Step 6: Resume Operations

def resume_operations():
    """Resume normal operations"""
    
    # Restore write permissions
    grant_write_permissions('orders')
    
    # Resume downstream pipelines
    resume_dependent_dags()
    
    # Monitor closely for 24 hours
    enable_enhanced_monitoring('orders', duration_hours=24)

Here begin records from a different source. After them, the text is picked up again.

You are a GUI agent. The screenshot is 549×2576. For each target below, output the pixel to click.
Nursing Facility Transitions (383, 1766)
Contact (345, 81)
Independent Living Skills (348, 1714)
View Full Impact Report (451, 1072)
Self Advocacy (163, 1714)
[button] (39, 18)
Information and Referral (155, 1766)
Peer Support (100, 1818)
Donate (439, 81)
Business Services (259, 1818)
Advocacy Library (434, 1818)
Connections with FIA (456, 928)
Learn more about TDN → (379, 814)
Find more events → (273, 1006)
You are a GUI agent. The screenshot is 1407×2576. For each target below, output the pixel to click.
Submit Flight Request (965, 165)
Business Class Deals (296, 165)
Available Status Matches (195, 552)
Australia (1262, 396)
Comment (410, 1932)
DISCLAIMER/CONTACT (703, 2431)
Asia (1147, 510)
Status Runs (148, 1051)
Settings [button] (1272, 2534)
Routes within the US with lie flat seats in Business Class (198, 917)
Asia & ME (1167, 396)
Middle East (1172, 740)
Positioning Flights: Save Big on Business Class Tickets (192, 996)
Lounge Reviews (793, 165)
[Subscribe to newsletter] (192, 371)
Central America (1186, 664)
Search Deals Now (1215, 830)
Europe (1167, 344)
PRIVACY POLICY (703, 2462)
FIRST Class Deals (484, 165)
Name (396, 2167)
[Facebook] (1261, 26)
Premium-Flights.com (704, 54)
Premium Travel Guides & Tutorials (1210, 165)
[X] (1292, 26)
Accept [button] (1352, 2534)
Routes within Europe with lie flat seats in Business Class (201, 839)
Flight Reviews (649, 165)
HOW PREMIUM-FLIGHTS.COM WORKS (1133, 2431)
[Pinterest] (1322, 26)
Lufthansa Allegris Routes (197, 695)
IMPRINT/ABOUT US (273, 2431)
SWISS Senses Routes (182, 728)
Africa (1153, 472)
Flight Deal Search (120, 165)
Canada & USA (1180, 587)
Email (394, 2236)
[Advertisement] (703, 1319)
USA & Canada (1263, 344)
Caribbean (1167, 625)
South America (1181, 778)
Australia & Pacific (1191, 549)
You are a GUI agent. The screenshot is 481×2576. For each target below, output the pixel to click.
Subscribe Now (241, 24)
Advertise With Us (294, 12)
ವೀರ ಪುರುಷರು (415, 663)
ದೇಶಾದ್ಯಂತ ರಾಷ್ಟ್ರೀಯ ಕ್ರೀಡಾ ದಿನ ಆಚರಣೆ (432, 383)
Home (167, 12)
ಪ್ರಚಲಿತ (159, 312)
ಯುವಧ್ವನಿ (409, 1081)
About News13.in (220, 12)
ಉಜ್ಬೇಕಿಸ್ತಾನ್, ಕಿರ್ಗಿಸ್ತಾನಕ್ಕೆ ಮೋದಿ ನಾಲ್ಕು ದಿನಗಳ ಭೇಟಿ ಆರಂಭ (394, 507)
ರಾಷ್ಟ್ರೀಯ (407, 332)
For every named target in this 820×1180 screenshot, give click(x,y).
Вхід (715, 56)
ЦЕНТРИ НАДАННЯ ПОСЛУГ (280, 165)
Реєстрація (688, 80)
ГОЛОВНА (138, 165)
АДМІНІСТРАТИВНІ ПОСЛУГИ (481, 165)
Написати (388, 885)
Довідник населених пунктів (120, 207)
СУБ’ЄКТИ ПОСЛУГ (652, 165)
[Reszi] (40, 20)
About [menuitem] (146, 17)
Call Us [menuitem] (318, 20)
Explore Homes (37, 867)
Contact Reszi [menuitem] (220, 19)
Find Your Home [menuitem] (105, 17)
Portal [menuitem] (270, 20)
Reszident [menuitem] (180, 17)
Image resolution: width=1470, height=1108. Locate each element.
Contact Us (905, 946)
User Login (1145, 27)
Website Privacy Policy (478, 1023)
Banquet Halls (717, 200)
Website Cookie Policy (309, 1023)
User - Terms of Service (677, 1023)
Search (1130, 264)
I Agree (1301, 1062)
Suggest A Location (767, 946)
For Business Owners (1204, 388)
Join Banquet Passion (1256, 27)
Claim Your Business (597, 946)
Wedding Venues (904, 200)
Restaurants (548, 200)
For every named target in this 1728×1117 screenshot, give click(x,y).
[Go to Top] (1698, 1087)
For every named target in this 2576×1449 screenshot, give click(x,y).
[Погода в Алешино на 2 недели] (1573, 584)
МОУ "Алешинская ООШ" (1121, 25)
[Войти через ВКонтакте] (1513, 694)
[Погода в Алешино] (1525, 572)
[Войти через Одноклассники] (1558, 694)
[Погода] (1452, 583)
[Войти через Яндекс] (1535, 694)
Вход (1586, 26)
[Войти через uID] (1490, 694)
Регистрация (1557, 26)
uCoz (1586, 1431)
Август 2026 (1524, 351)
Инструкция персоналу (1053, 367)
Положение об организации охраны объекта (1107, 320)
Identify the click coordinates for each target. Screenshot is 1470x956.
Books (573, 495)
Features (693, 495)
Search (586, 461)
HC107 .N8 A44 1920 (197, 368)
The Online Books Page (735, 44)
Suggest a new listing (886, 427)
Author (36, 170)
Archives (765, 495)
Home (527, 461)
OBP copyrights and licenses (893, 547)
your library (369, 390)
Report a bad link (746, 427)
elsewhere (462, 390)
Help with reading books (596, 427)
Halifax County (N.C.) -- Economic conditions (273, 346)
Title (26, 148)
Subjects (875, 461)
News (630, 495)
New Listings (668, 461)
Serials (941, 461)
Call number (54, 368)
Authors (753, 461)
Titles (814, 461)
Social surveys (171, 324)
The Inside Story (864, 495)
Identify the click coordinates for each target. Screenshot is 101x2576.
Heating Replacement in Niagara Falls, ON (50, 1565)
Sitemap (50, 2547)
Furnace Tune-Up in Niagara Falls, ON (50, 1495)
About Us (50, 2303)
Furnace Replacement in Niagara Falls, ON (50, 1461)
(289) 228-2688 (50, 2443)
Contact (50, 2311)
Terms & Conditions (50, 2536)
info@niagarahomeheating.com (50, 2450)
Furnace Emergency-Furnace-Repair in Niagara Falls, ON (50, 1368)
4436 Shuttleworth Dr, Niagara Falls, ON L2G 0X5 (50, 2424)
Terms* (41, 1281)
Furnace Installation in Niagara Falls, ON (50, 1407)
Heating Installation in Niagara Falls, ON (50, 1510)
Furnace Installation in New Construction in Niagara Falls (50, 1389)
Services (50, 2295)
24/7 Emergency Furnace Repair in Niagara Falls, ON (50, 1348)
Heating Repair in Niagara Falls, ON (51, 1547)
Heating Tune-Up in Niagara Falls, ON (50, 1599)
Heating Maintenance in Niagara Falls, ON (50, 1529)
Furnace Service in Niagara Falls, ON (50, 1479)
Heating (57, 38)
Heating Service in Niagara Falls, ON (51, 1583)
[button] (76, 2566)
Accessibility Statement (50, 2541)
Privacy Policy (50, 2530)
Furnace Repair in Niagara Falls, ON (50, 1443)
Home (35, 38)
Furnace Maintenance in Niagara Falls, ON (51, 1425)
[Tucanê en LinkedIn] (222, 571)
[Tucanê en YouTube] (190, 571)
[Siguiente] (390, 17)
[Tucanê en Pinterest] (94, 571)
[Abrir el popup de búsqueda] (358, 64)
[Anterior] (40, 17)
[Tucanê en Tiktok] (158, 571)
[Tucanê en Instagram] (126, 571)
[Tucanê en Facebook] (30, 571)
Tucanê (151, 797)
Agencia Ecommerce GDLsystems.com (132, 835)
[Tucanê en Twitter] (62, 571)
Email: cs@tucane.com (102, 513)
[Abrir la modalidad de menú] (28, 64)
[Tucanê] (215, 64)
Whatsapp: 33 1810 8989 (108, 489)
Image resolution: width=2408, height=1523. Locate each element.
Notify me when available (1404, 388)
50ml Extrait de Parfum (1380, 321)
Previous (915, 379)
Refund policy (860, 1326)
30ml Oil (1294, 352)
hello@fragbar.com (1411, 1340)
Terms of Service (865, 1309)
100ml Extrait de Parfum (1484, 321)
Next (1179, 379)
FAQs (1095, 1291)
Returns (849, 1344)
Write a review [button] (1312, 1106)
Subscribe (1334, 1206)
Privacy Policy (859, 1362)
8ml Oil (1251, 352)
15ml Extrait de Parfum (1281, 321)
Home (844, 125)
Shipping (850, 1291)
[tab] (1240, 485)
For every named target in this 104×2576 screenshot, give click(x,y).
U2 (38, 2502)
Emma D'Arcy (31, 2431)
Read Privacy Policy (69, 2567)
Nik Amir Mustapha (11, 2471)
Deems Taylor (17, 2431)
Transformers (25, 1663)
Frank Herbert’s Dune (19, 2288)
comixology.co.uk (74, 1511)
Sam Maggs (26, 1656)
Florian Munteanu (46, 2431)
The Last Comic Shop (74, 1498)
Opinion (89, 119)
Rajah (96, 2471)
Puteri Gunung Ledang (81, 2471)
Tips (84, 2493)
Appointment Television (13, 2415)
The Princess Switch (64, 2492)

6. Data Recovery Strategies

Point-in-Time Recovery (PITR)

-- PostgreSQL: Restore to specific timestamp
SELECT pg_restore_point('before_corruption');

-- Restore database to point before corruption
pg_basebackup --pgdata=/var/lib/postgresql/restore \
  --target-time='2024-01-15 09:55:00'

Replay from Source

def replay_from_kafka(topic: str, start_offset: int, end_offset: int):
    """Replay events from Kafka to rebuild state"""
    
    consumer = KafkaConsumer(
        topic,
        bootstrap_servers=['localhost:9092'],
        auto_offset_reset='earliest'
    )
    
    # Seek to start offset
    partition = TopicPartition(topic, 0)
    consumer.assign([partition])
    consumer.seek(partition, start_offset)
    
    for message in consumer:
        if message.offset > end_offset:
            break
        
        # Reprocess event
        process_event(message.value)

Manual Correction

-- Identify and fix corrupt records
UPDATE orders
SET price = price / 100  -- Undo the bug that multiplied by 100
WHERE created_at BETWEEN '2024-01-15 10:00:00' AND '2024-01-15 12:00:00'
  AND price > 1000000;  -- Only fix obviously wrong prices

Reprocessing Pipelines

# Airflow: Backfill specific date range
airflow dags backfill \
  --start-date 2024-01-15 \
  --end-date 2024-01-16 \
  --reset-dagruns \
  daily_etl_dag

7. Communication During Data Incidents

Internal Communication Template

🚨 **DATA INCIDENT** - P1

**Affected Data**: orders table
**Impact**: Revenue dashboard showing incorrect numbers
**Started**: 2024-01-15 10:13 UTC
**Status**: Investigating

**What we know**:
- ETL bug multiplied all prices by 100
- Affects orders from 10:00-12:00 UTC (2 hours)
- ~5,000 orders impacted

**What we're doing**:
- Stopped downstream pipelines
- Restoring from backup
- Fixing ETL bug

**Next update**: 30 minutes

**Incident Commander**: @alice
**War Room**: #incident-data-001

Stakeholder Notification

def notify_stakeholders(incident):
    """Notify affected teams"""
    
    affected_teams = identify_affected_teams(incident['table'])
    
    for team in affected_teams:
        send_notification(
            channel=team['slack_channel'],
            message=f"""
            ⚠️ Data incident affecting {incident['table']}
            
            Impact: {incident['impact']}
            ETA for resolution: {incident['eta']}
            
            Please avoid using this data until resolved.
            Updates in #incident-{incident['id']}
            """
        )

8. Common Data Incident Scenarios

Scenario 1: Accidental DELETE

-- Incident: Developer ran DELETE without WHERE clause
DELETE FROM users;  -- ❌ Deleted all users!

-- Response:
-- 1. Immediately stop application writes
-- 2. Restore from most recent backup
-- 3. Replay transactions from WAL (Write-Ahead Log)
-- 4. Implement safeguards (require WHERE clause, read-only by default)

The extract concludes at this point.